Jobless Bill Descends Into Procedural Black Hole (Updated)
Updated 6:17 p.m. | The Senate’s debate over extending unemployment benefits devolved back into an all-too-familiar feud over considering amendments, with Majority Leader Harry Reid saying flatly that he wouldn’t allow GOP alternatives.
“We have been waiting for — this is Thursday — since Monday to get a proposal from the minority, from the Republicans as to what they believe would be a good way to pay for this … other than whack Obamacare,” the Nevada Democrat said in response to a query from Minority Leader Mitch McConnell, R-Ky, about allowing amendments.
Reid again dismissed a Republican offer from Kelly Ayotte of New Hampshire that would effectively eliminate child tax credits for undocumented immigrants.
“The answer is we’re where we are now. We’ve tried a number of different ways on many pieces of legislation to say OK, let’s have — let’s just do germane amendments. No. How about relevant amendments. No,” Reid said of the Republican response to various amendment offers in recent years.
“We get nowhere with dueling amendments,” Reid also said. “We’ve learned that in the past, dueling amendments doesn’t do the trick.”
That’s in reference to the practice of allowing each party to secure a vote on an amendment to the same piece of legislation knowing full well that neither will be adopted.
Democrats floated a proposal to pay for extended unemployment insurance through mid-November with changes to Medicare many years in the future. But it quickly became clear this was not the kind of bipartisan amendment that would be needed to get a bill through the Senate.
Reid took the procedural steps to block any other amendments, meaning the bill is likely dead until there’s a broader agreement, but nothing looked imminent Thursday.
“Look at it,” Sen. John Thune, R-S.D., said to reporters while holding and pointing at a transcript of Reid’s comments. “Reid said on the floor we don’t get anywhere by doing amendments.”
“This is the world’s greatest deliberative body, and we’re not going to do amendments? That’s insane,” Thune said. “I’d be afraid if I was a Democrat and my leader was saying things like this.”
Sen. Susan Collins said mid-afternoon that she had not yet reviewed the details of the plan, suggesting it represented a Democratic offer rather than a bipartisan agreement. Collins was one of six GOP senators who backed an effort to take up the original unemployment insurance measure, which would run for three months and does not contain offsets that would get the measure to the 60 votes needed to cut off a potential filibuster.
“I am representing the people of Indiana and their voice is shut down,” Sen. Dan Coats of Indiana, another Republican who supported the first cloture motion, told Reid on the floor.
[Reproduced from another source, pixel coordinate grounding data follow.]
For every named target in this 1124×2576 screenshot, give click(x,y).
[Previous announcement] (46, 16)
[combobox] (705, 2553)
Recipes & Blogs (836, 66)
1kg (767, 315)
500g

The Democrats’ proposal would provide expanded unemployment benefits for about 11 months, with a package of offsets revolving around another extension of a mandatory spending sequester, this time into 2024. The 2011 budget deal set up a system that ultimately provided for automatic meat ax cuts on both the discretionary and mandatory sides of the ledger.
The budget agreement reached last month between Senate Budget Chairwoman Patty Murray, D-Wash., and House Budget Chairman Paul D. Ryan, R-Wis., used an extension of the budget savings on the mandatory side to help increase the amount of money available in the short term for discretionary spending.
Update 6:17 p.m.
Preliminary numbers from the Congressional Budget Office make it even less likely that GOP senators will ultimately accept the latest proposal from Democrats. It appears the CBO won’t give credit within the usual window for the further extension of the mandatory sequester.
A chart obtained by CQ Roll Call shows a deficit increase of about $17.1 billion over the 10-year budget window used in CBO scoring. Further extending the Medicare sequester would generate significant budget savings after 10 years, but that is not within the budget window.
Agreeing to count those savings now would represent a departure from normal practice in defining budget-neutral legislation.